▶ Provided passage
Ref: DuckDB Documentation

Data Transformation with dbt

After loading, the data was transformed using dbt, an open-source SQL-based tool that lets analysts and engineers clean, structure, and prepare data directly in their warehouse. In ELT workflows, dbt handles the “T” (Transform), turning raw data into analysis-ready datasets.

Using dbt allowed modular, reusable transformation logic (See Tip 1). The pipeline followed the medallion architecture where each layer was generated from the previous one, ensuring reliability, reusability, and analytical readiness. The layers included:

  • Bronze (staging): Cleans raw data.
  • Silver (intermediate): Standardizes and enriches data.
  • Gold (marts): Produces aggregated, business-ready insights.
#=========================================#
#        dbt_project.yml                  #
#=========================================#

name: 'postgres_dbt'
version: '1.0.0'
profile: 'postgres_dbt'
# Model configurations
models:
  postgres_dbt:
    src: 
      +schema: transformed
      +materialized: ephemeral

    dim:
      +schema: transformed
      +materialized: table

    fct:
      +schema: transformed
      +materialized: table

    marts:
      +schema: analytics
      +materialized: table

1. Source Definition & Staging Layer

Purpose: Acts as the bronze layer, ensuring that raw ingested data tables (declared in sources.yml file) is properly registered, validated, and queryable in dbt.

This layer defines the source tables ingested into PostgreSQL via dlt, enabling dbt to reference and transform them in subsequent models. The source tables include customer, loans, and location. In this project, we combined source and staging layer to ingest and perform preliminary raw data cleaning from the source tables (customer, loans, location), with minimal cleaning and schema alignment via SQL files.

Note

In a production scenario, the staging layer would typically involve more extensive data validation, cleansing, and transformation to ensure data quality before progressing to the silver layer. Therefore it is recommended to separate source definitions and staging transformations into distinct layers for better maintainability and clarity.


#========================================#
#        sources.yml                     #
#========================================#

sources:
  - name: portfolio_data
    schema: staging
    description: "Raw data ingested from DLT pipeline containing customers, loans, and location tables."
    tables:
      - name: customers
        description: "Raw customer-level information."
        meta:
          dagster:
            asset_key: ["dlt_source_customers"]

      - name: loans
        description: "Raw loan-level portfolio data."
        meta:
          dagster:
            asset_key: ["dlt_source_loans"]

      - name: location
        description: "Raw location and relationship manager data."
        meta:
          dagster:
            asset_key: ["dlt_source_locations"]

--========================================
-- customer.sql      
--========================================
with customers as (
    select * 
    from {{ source('portfolio_data', 'customers') }}
)

▶ Dataset content
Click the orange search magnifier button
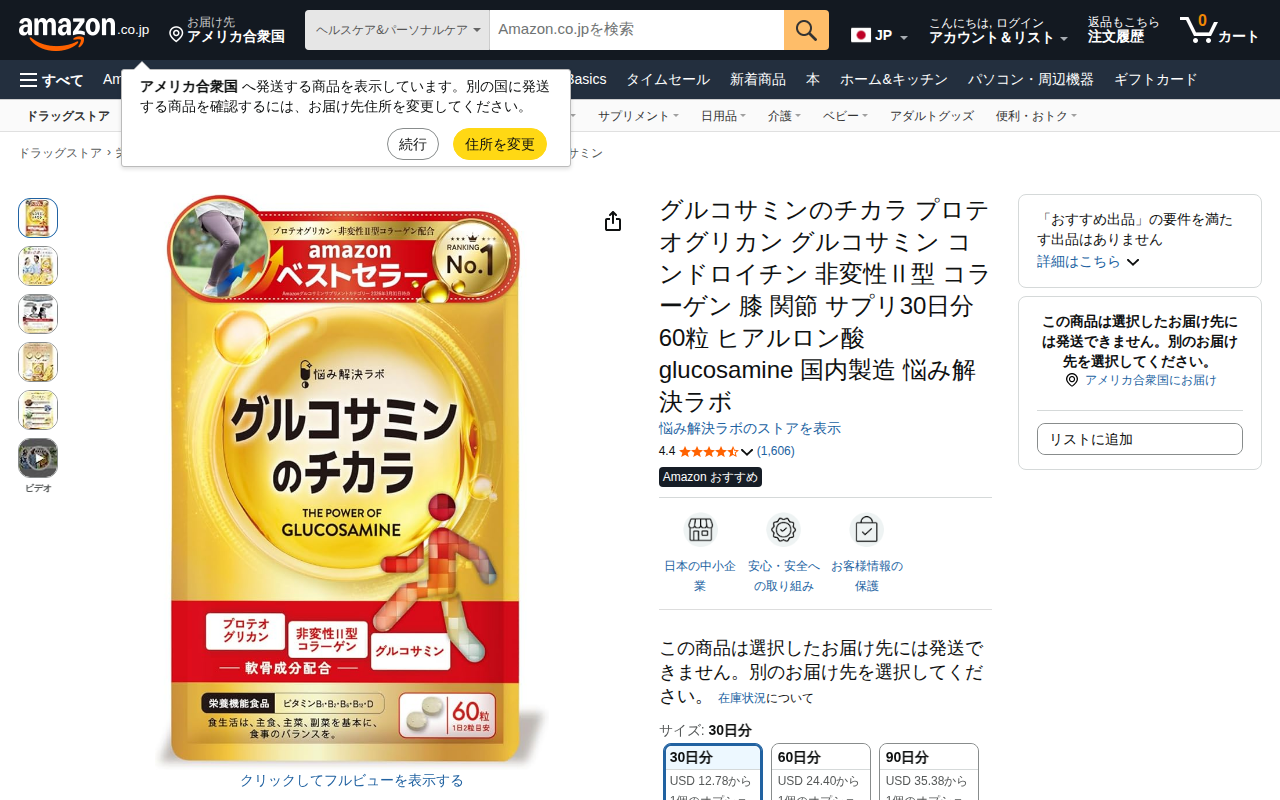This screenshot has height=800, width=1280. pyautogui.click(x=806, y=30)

...

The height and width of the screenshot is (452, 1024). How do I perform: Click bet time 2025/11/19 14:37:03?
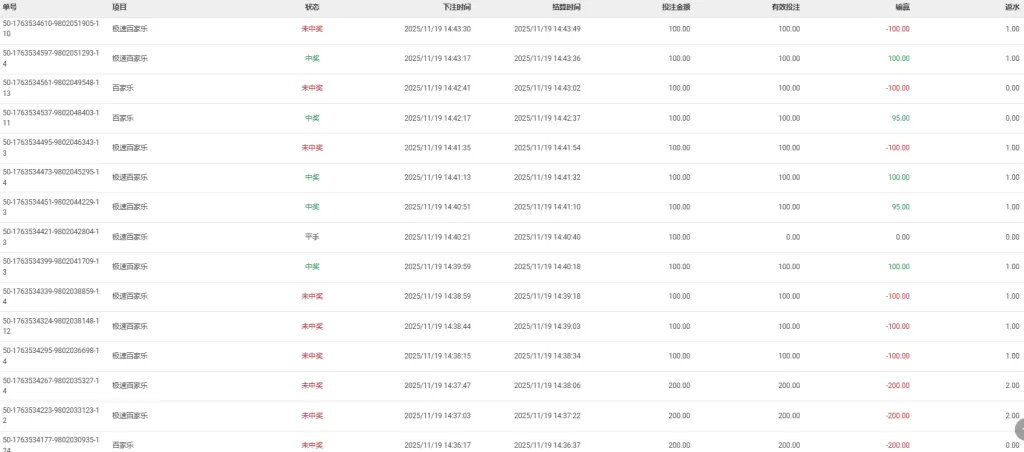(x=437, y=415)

==

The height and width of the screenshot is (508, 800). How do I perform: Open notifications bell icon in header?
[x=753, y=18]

▶ Written instruction 1
Please write out the dbt transformation text above word for word, everything from "Using dbt allowed" down to "Cleans raw data.".
▶ Written instruction 2
Carry on the dbt transformation text from the point where it ends.

▶ Result 1
Using dbt allowed modular, reusable transformation logic (See Tip 1). The pipeline followed the medallion architecture where each layer was generated from the previous one, ensuring reliability, reusability, and analytical readiness. The layers included:

  • Bronze (staging): Cleans raw data.

▶ Result 2
select
    -- Convert customer ID to lowercase to ensure consistent format
    TRIM(UPPER(customer_id)) as customer_id,
    
    -- Clean and standardize customer name
    initcap(trim(customer_name)) as customer_name,
    
    -- Normalize gender
    TRIM(UPPER(gender)) as gender,

    -- standardize date of birth
    CASE
        WHEN dob::text ~ '^[0-9]{4}-[0-9]{2}-[0-9]{2}'
            THEN dob::date
        ELSE NULL
    END AS dob,

    -- Clean and standardize categorical fields
    trim(initcap(marital_status)) as marital_status,
    trim(initcap(employment_status)) as employment_status,
    
    -- Normalize income bracket
    trim(income_bracket) as income_bracket,
    
    -- Format region names uniformly
    trim(initcap(region)) as region,
    
    -- Cast credit score to integer
    cast(credit_score as int) as credit_score
    
from customers

--========================================
-- location.sql      
--========================================

with locations as (
    select * 
    from {{ source('portfolio_data', 'location') }}
)
SELECT
    TRIM(UPPER(branch_id)) AS branch_id,
    trim(initcap(branch_name)) AS branch_name,
    trim(initcap(region)) AS region,
    trim(initcap(country)) AS country,
    trim(initcap(manager_name)) AS manager_name,
    
    CASE
        WHEN opened_date::text ~ '^[0-9]{4}-[0-9]{2}-[0-9]{2}'
            THEN opened_date::date
        ELSE NULL
    END AS opened_date,

    trim(initcap(branch_type)) AS branch_type
FROM locations

--========================================
-- loans.sql      
--========================================

with loans as (select * from {{ source('portfolio_data', 'loans') }})

SELECT
    TRIM(UPPER(loan_id)) AS loan_id,
    TRIM(UPPER(customer_id)) AS customer_id,
    TRIM(UPPER(branch_id)) AS branch_id,
    trim(initcap(loan_product)) AS loan_product,

    CASE
        WHEN disbursement_date::text ~ '^[0-9]{4}-[0-9]{2}-[0-9]{2}'
            THEN disbursement_date::date
        ELSE NULL
    END AS disbursement_date,

    CASE
        WHEN maturity_date::text ~ '^[0-9]{4}-[0-9]{2}-[0-9]{2}'
            THEN maturity_date::date
        ELSE NULL
    END AS maturity_date,

    CAST(loan_amount AS NUMERIC(12,2)) AS loan_amount,
    CAST(interest_rate AS NUMERIC(5,2)) AS interest_rate,
    CAST(installment_amount AS NUMERIC(12,2)) AS installment_amount,
    CAST(outstanding_balance AS NUMERIC(12,2)) AS outstanding_balance,
    CAST(loan_status AS VARCHAR) AS loan_status,
    CAST(days_past_due AS NUMERIC(6,2)) AS days_past_due,
    CAST(amount_overdue AS NUMERIC(12,2)) AS amount_overdue,

    CASE
        WHEN delinquency_start_date::text ~ '^[0-9]{4}-[0-9]{2}-[0-9]{2}'
            THEN delinquency_start_date::date
        ELSE NULL
    END AS delinquency_start_date,

    CAST(default_flag AS INT) AS default_flag
FROM loans

2. Transformation Layer (Dimensional & Fact Models)

Purpose: Serves as the silver layer, transforming raw data into structured and analysis-ready tables.

This layer transforms the cleaned staging data into structured, analysis-ready datasets. It includes dimension models (customer and location tables) and a fact model (loan table). The dimension models in this project standardized and enriched customer and location data, while the fact model consolidated loan details with calculated fields for delinquency analysis.


--========================================
-- Transformation Model: customer.sql        
--========================================

with customers as (
    select *
    from {{ ref('src_customer') }}
    where customer_id is not null  -- Exclude invalid records
      and trim(cast(customer_id as text)) <> ''   -- Exclude empty strings if any
)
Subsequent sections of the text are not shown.